| What needs to be done |
Every line of the material needs an exact copy, apart from the images.

| Data for analysis |

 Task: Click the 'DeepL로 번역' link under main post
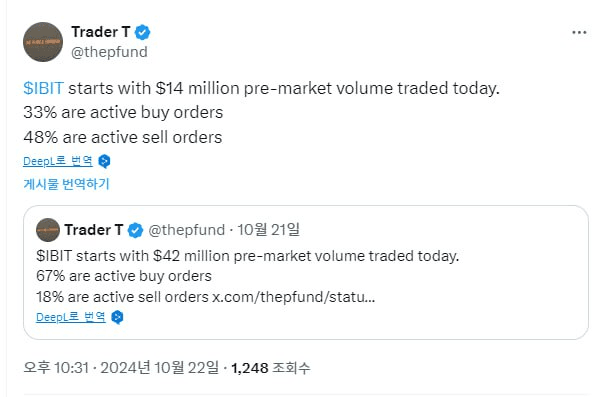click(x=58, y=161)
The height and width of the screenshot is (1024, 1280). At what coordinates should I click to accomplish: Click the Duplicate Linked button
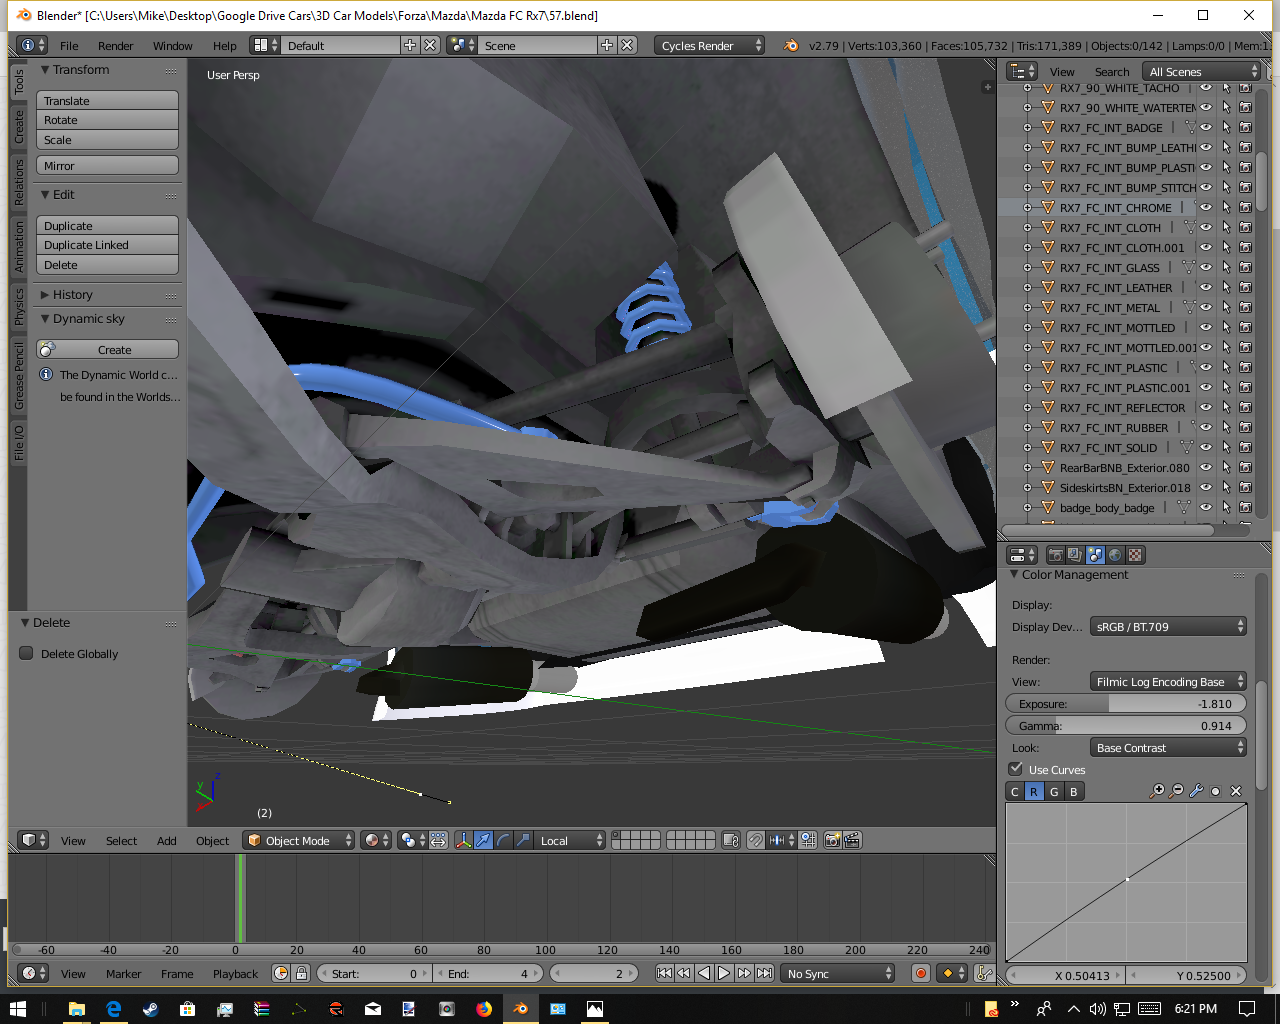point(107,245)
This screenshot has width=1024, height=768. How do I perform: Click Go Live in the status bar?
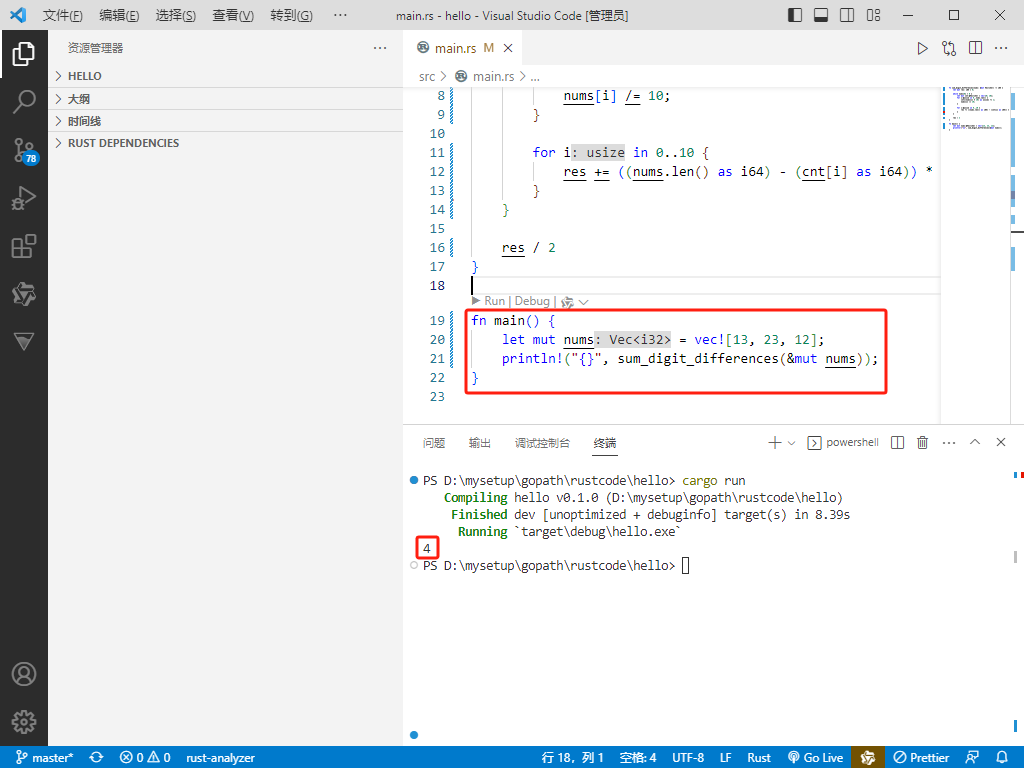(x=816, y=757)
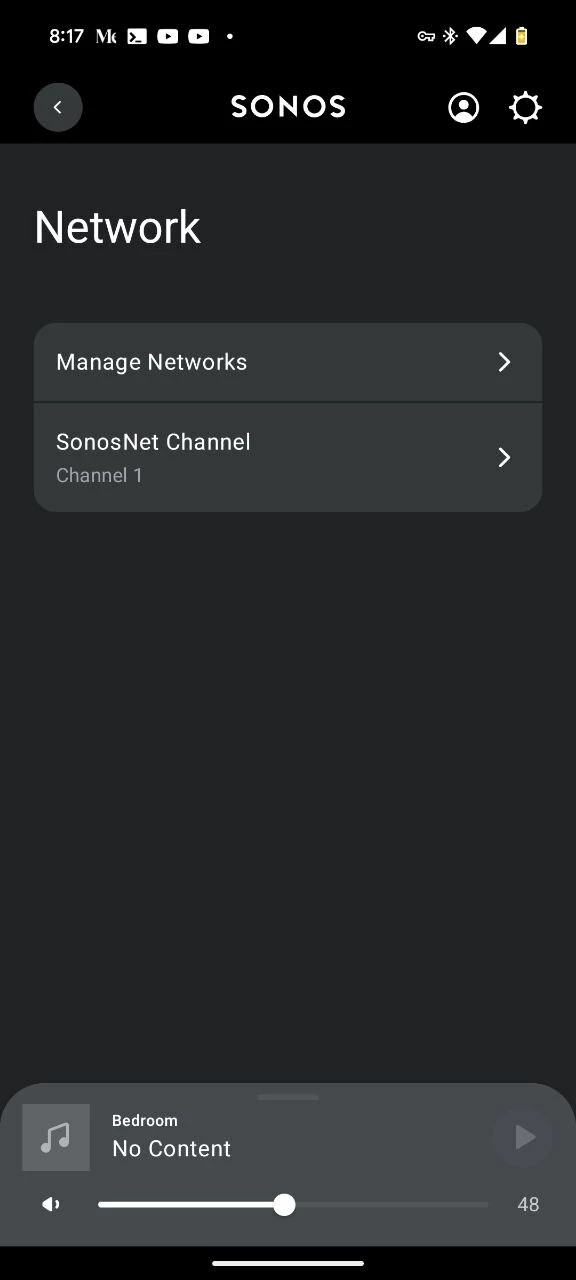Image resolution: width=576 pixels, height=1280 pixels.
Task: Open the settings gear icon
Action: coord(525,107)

| Answer below |
 Task: Click the 'DeepL로 번역' link under main post
click(x=58, y=161)
The height and width of the screenshot is (1024, 1280). At what coordinates should I click to accomplish: Click the Duplicate Linked button
point(107,245)
This screenshot has width=1024, height=768. How do I perform: Click Go Live in the status bar?
(x=816, y=757)
Image resolution: width=576 pixels, height=1280 pixels.
Task: Open the settings gear icon
Action: coord(525,107)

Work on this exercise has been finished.